Calculating weighted average by sorting and aggregating in a pandas dataframe.

huangapple go评论93阅读模式
英文:

Calculating weighted average by sorting and aggregating in a pandas dataframe

问题

I have a manufacturing sample dataset, it has parent batches and output batches of a product. The parent batches belong to a specific output batch within the dataset, the reason we know that is because the parent batches for each output batch has the same process order number, which is a variable.

我有一个制造样本数据集,其中包含产品的父批次和输出批次。父批次属于数据集内的特定输出批次,我们之所以知道这一点是因为每个输出批次的父批次具有相同的工艺订单号,这是一个变量。

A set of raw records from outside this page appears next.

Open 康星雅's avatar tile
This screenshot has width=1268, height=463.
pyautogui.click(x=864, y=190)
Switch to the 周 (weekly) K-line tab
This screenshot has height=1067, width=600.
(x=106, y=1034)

I want to calculate the weighted average, for every parent batch specific to an output batch, so for parent batch I need to aggregate the values where the process order number is the same for both parent and output batch. I want to go through each output batch with the same process number, find the parent batch with the same process number and aggregate the Quantity, take a sum for the denominator and perform the weighted function formula and store the value in another column named, "weighted feature". The other values to perform a weighted function are already part of the dataframe which is Value.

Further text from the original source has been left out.